Invasive Fungal Infections: A Creeping Public Health Threat
Fungal infections most often present themselves as minor annoyances: a gross toenail, itchy ringworm, or perhaps a more pesky mucosal infection such as thrush in the mouth and vaginal yeast infections. These superficial infections affect an estimated 15% of the world’s population and can present meaningful lifestyle hurdles, but are rarely life threatening. However, invasive fungal infections are collectively responsible for killing up to 1.5 million people each year, making this infection category one of the most deadly among communicable diseases, along with lower respiratory infections, tuberculosis and diarrheal diseases.
Despite the high mortality rates of invasive fungal infections (upwards of 50%), experts estimate that 80% of those patients might be saved with appropriate diagnostics and treatments. But diagnosing fungal infections is difficult, in part because of their nonspecific symptoms. Many patients are misdiagnosed with bacterial and/or viral infections, delaying appropriate treatment. Fungi are also rapidly becoming resistant to the current arsenal of antifungal agents. Improvements are needed to make progress in these areas, but the question remains: why have fungal infections become more frequent?
Fungal infections were considered rare until the mid-20th century. They were considered diseases of the “immunocompromised and the unlucky,” a statement that succinctly describes the two types of fungal pathogens, opportunistic and primary. Opportunistic fungi only cause invasive infections in those who are immunodeficient, while primary fungi are those capable of causing invasive disease in healthy individuals. Increased numbers of invasive infections by both groups of fungal pathogens have been fueled with technological advances that improved medical care and led to increasing global travel.

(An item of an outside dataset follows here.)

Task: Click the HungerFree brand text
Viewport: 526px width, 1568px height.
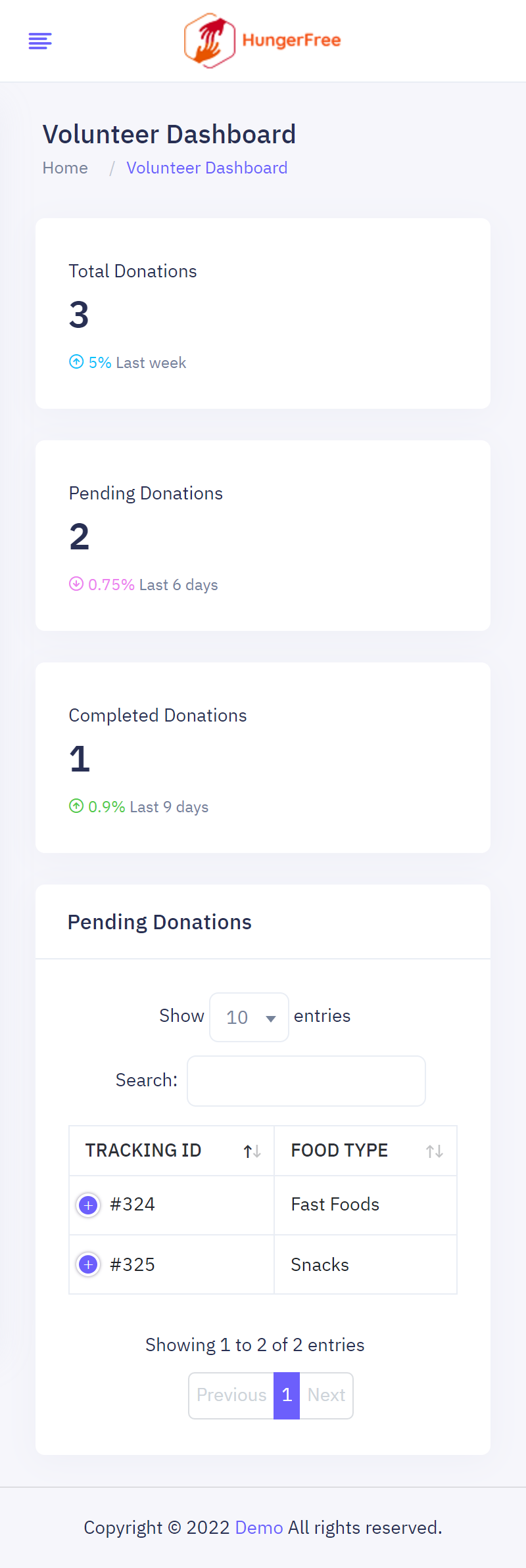Action: [x=291, y=41]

Increasing Opportunities for Opportunistic Fungi
In the mid-to-late 1900s, significant medical advances began extending and improving the lives of many people with previously fatal health conditions, such as liver failure, cancer and premature birth. But organ transplants, chemotherapy and radiation result in patients that are immunocompromised for brief or extended periods of time. An increasing immunocompromised patient population, as well as the spread of human immunodeficiency virus (HIV) in the 1980s, has greatly increased the incidence of fatal fungal infections around the world. Infections by Candida spp. yeasts (common members of the human microbiome) account for 50–60% of all fungal infections following organ transplants, and together, four fungal infections (cryptococcal meningitis, pneumocystis pneumonia, disseminated histoplasmosis and chronic pulmonary aspergillosis) account for nearly 50% of all AIDS-related deaths.

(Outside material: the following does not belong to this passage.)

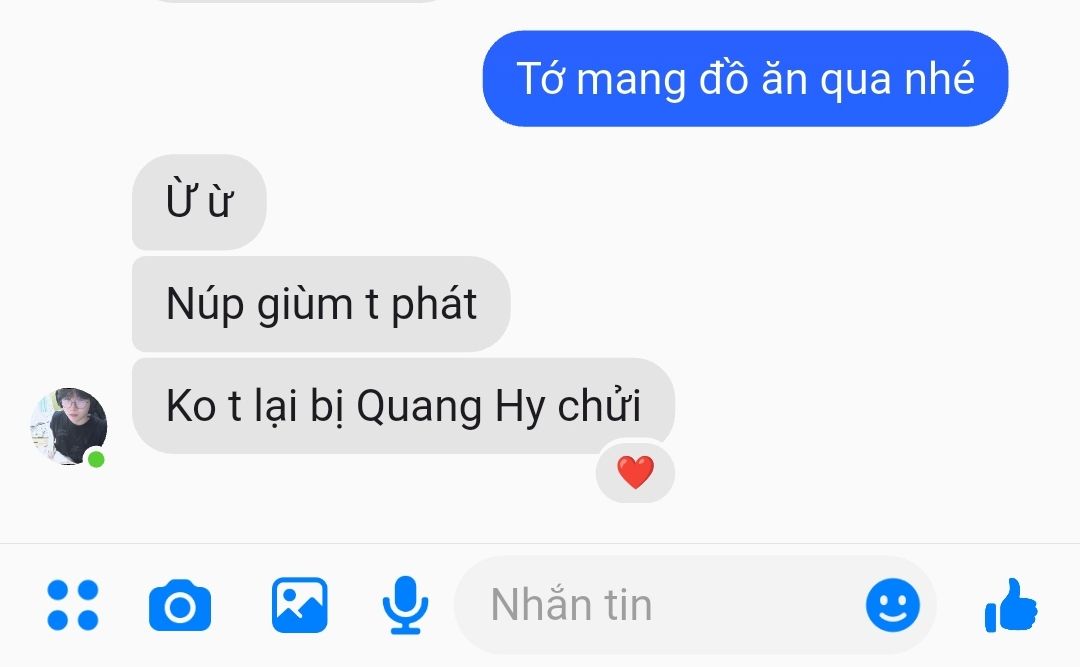Tap the partially visible bubble at top
This screenshot has height=667, width=1080.
(x=296, y=1)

For instance, Pneumocystis jirovecii pneumonia (PCP), a previously rare disease, became a defining diagnosis for HIV/AIDS patients, reaching a global incidence rate of 4.9 per 100 person-years in 1995. With the introduction of anti-HIV therapies, the incidence rate of PCP dropped to 0.3 per 100 person-years in just three years (1998), though it remained the most common opportunistic infection in the U.S. from 2008 - 2010. More recently, Cryptococcus neoformans was estimated to cause more than 1 million cases of meningitis and more than 600,000 deaths in 2009, primarily in HIV-positive patients, though experts expect that number to have dropped as a result of increased screening and improved medical therapies. Unfortunately, in 2016, an estimated 16.7 million HIV-positive individuals didn’t have access to anti-HIV therapies, putting them at increased risk of invasive fungal infections.

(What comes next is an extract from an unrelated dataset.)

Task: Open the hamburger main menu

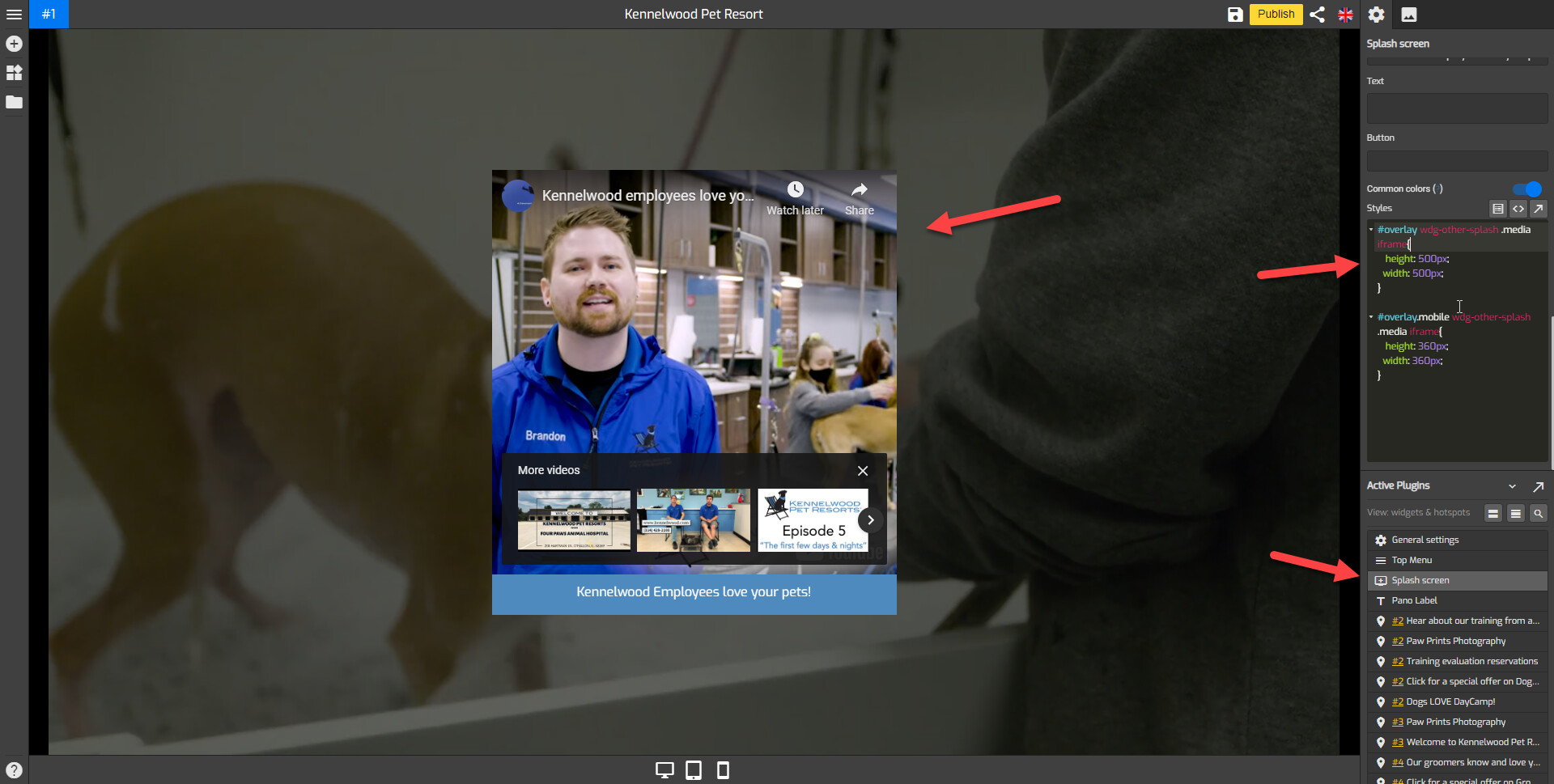Action: [x=14, y=15]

Patients undergoing surgery, chemotherapy or other invasive procedures are given prophylactic treatments to prevent infections. Although this strategy helps prevent bacterial and viral infections, it can also increase a patient’s susceptibility to fungal infections. For example, patients undergoing bone marrow transplants are often prescribed the antiviral ganciclovir for 4 or more weeks to prevent cytomegalovirus infections. Unfortunately, ganciclovir use also correlates with invasive aspergillosis; each additional week of use (past week 4), increases the infection risk by 40%. Similarly, anti-yeast treatments increase the risk of mycelial infections (such as aspergillosis) from 18 to 29%.
Aspergillus spp. can cause pneumonia, invasive disease and a progressive allergic lung disease, particularly in asthmatics and those with cystic fibrosis. A French study examining a national hospital database found a 4.4% yearly increase in invasive aspergillosis from 2001– 2010. Similar increases have been reported in other studies. Aspergillosis infections have a high mortality rate of about 50% with timely diagnosis and treatment on time, otherwise the mortality rate is 80%.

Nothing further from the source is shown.